It is amazing to see some of the quality and ingenuity coming out of the indie roleplaying game community these days. Innovative ideas are bankrolled by crowdfunding campaigns and turned into beautiful books, games, and miniatures. Some of these efforts are truly unique and inspired.
Such is the case with Tim Hutchings’ Thousand Year Old Vampire. Just as a piece of book art, this $45 book is something to behold ($10 PDFs are also available). It is absolutely gorgeous.
Thousand Year Old Vampire is a solo roleplaying game. It is basically an exercise in dreaming up a vampire character and then imagining and journaling their transition from mortal to immortal, their likely long, ugly, and undead existence, and their inevitable demise.
This is a very rules-light game. The skills your character uses? I spent several minutes trying to find the Skills list in the book. There isn’t one. You make up the skills your vampire possess. And what resources they have. And who their friends are. And who the immortal is who turned them. You even get to dream up your vampire’s Mark which is something that betrays their true nature (a wound that never heals, glowing red eyes, a nimbus of gloom that surrounds their head, etc.) that must be concealed from mortals.
The main engine of the game is a series of Prompts that you have to resolve. You navigate these by rolling dice (1d10 and 1d6) to see which prompt you have to resolve. There are three prompts on each page of the Prompts section. If you’ve already encountered the first prompt, you resolve the second, and then the third. There are 80 pages of prompts and also 135 additional/alternative prompts in the appendices, so there is a lot of replayability here.

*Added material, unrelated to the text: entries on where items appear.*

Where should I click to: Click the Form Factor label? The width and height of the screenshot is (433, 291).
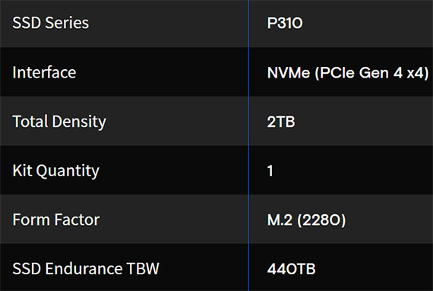[x=56, y=220]

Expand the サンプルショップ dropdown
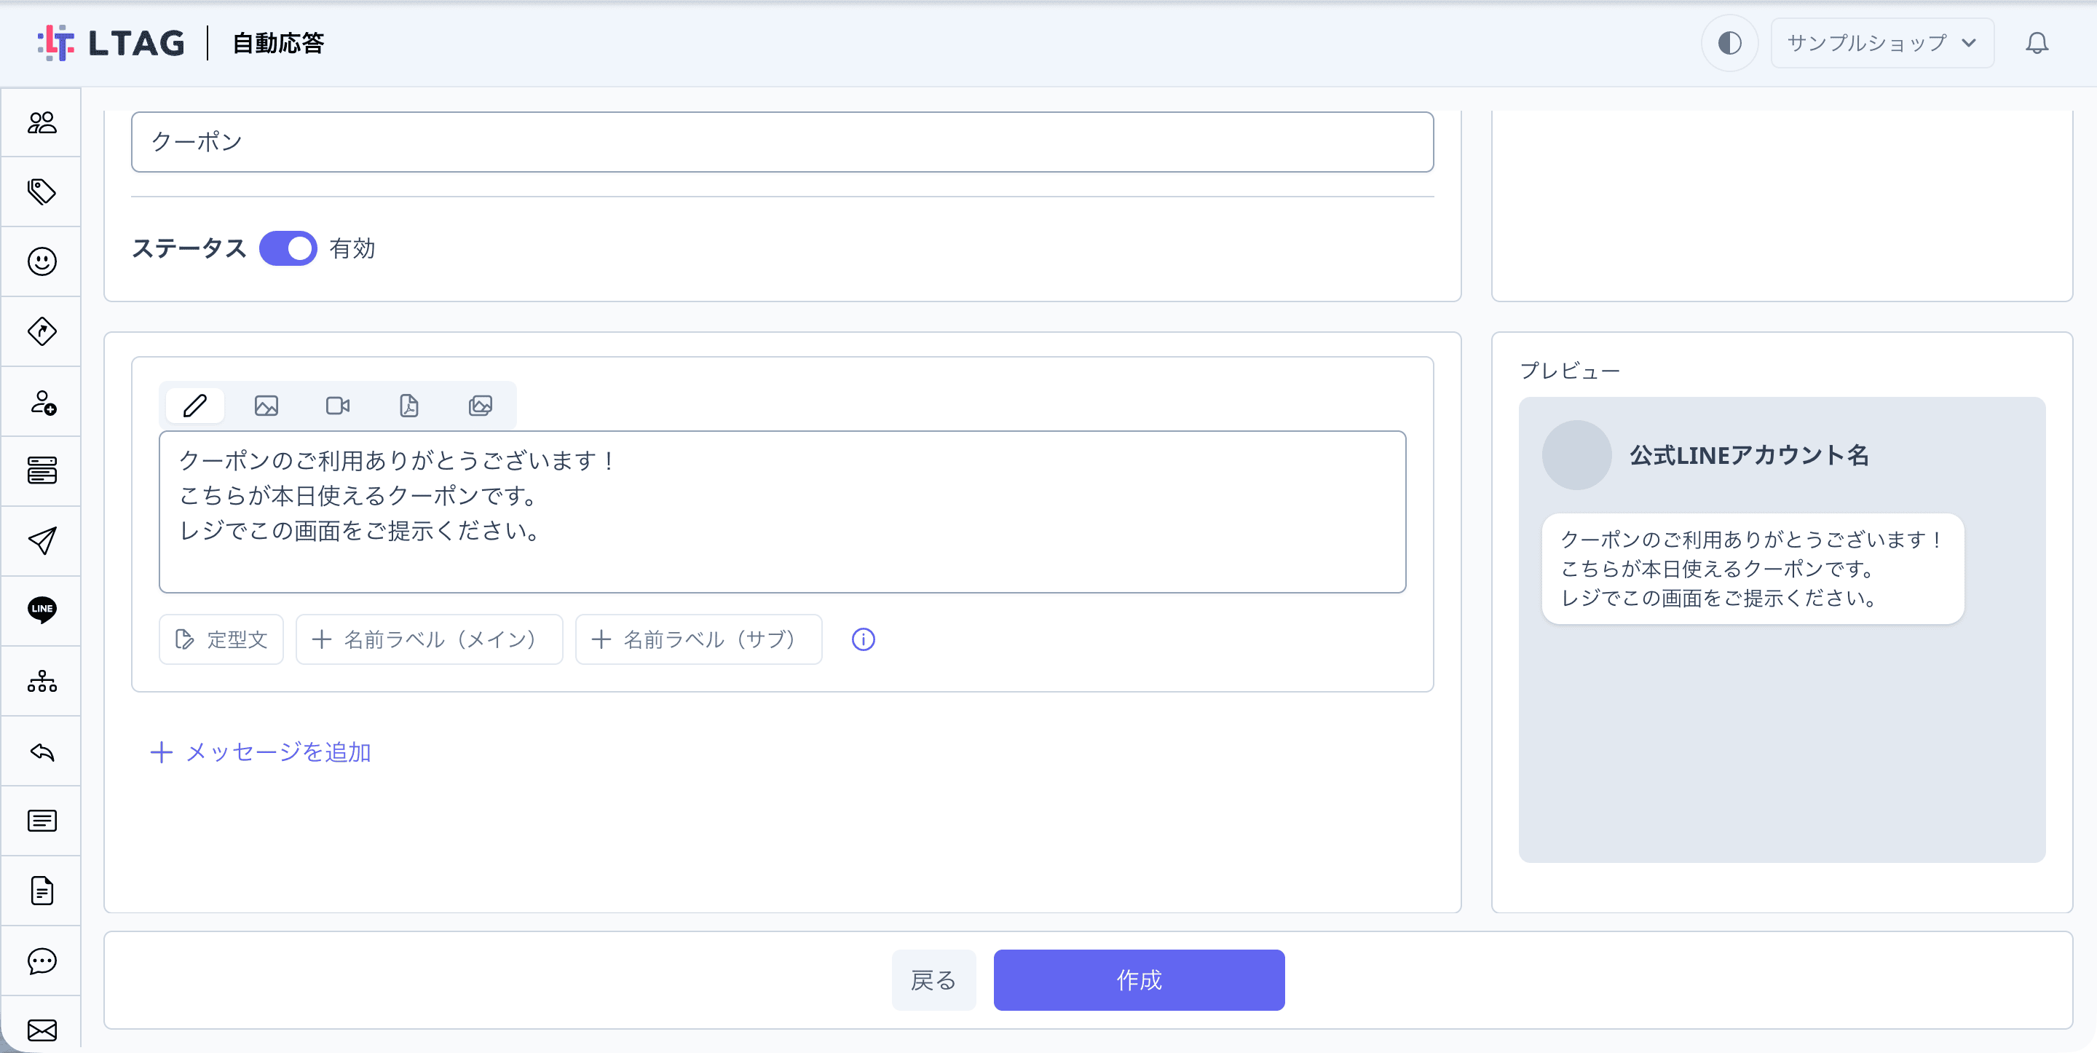click(1882, 42)
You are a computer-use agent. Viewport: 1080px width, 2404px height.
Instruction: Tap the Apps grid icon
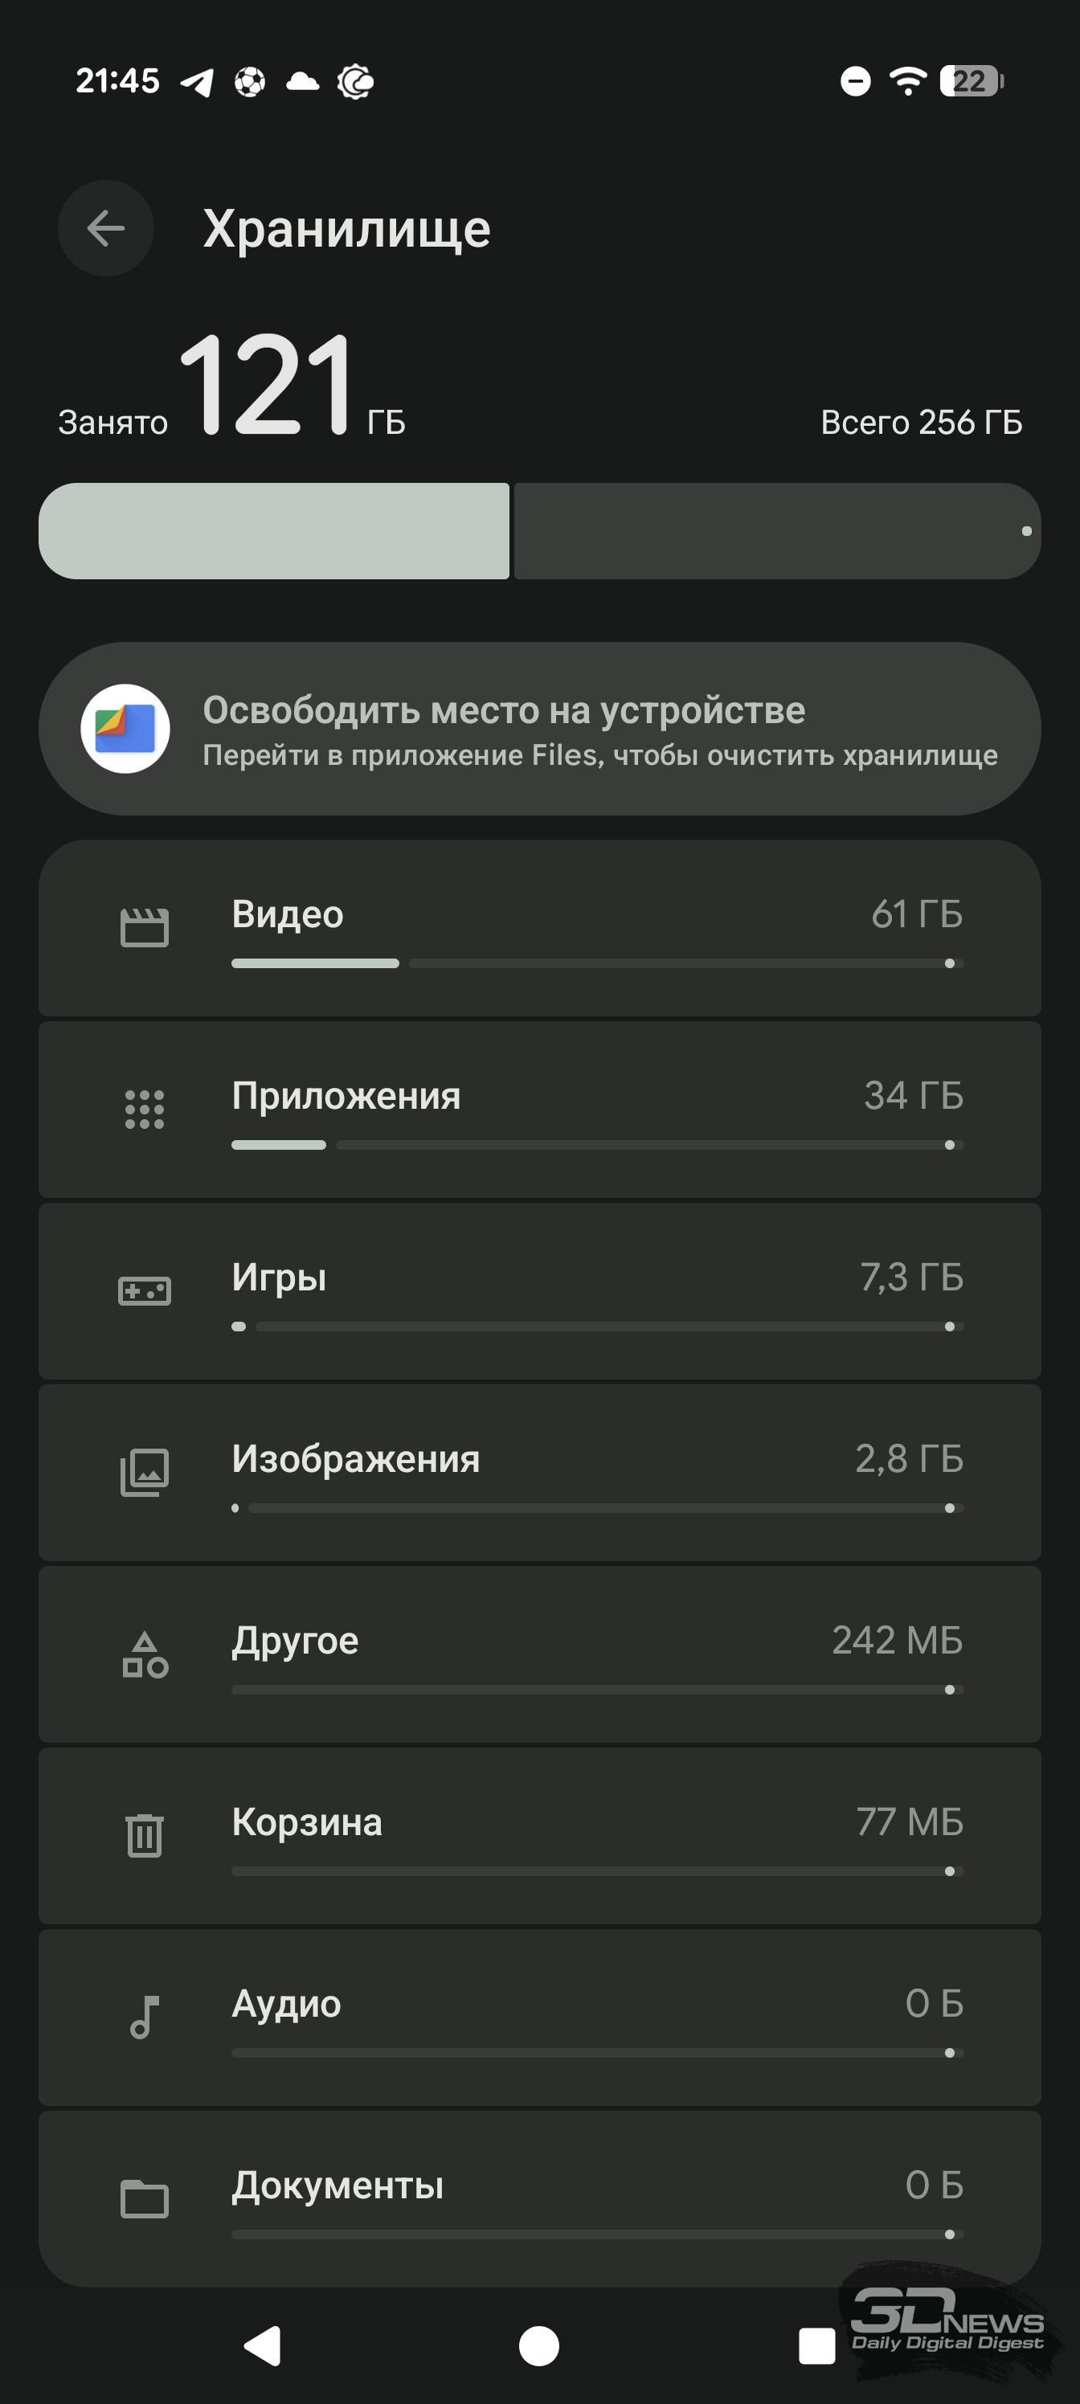(x=145, y=1110)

Your vampire is finally destroyed if s/he has no more skills or resources left or a prompt delivers the sad(?) news that s/he has been destroyed.
The main theme of TYOV is memory and loss. It does a very impressive job of creating a solo theater of the mind in which you really feel the struggles of a monstrous character struggling to survive, year after year, decade after decade, century upon century. The rules only allow you to hold 5 memories at a time (composed of three experiences each). You, er… I mean your vampire, loses memories over time so as to acquire new knowledge and experiences in their efforts to cope with an ever-changing world around you… er… them.
Playing TYOV is a surprisingly immersive and intense experience. Anyone who’s created and played an RPG character knows how alive that character can become, how engaged you can be with it. You can start to see the world through their eyes, dream about them, dream as them, and you may mourn a little when they die. But there is an intimacy and mentality to TYOV, not to mention the horrific predatory nature of the subject-matter, that makes this game particularly psychologically potent and taxing. There’s a trigger warning in the beginning about how unsettling all this may become and even a graphic in the back for you to chart your emotional reactions to help keep your mental health in check as you play. This is definitely a game for mentally healthy people only.
Besides this being a fun solo and imaginative RPG, the exercise of developing and playing through a character in Thousand Year Old Vampire would be a great way of developing a vampire character for a novel or one to play in a group RPG, like Vampire: The Masquerade.
Thousand Year Old Vampire is up for three ENnie Awards this year, Product of the Year, Best Game Rules, and Best Production Values. We wish Tim the best of luck. He and Thousand Year Old Vampire deserve it.
Now, if you’ll excuse me, Giodorno, my 16th century occult-dabbling monk who got turned by a street urchin he took in out of pity, needs to feed. Anyone know of a good place in 19th century New York City to grab a bite of “fast food?”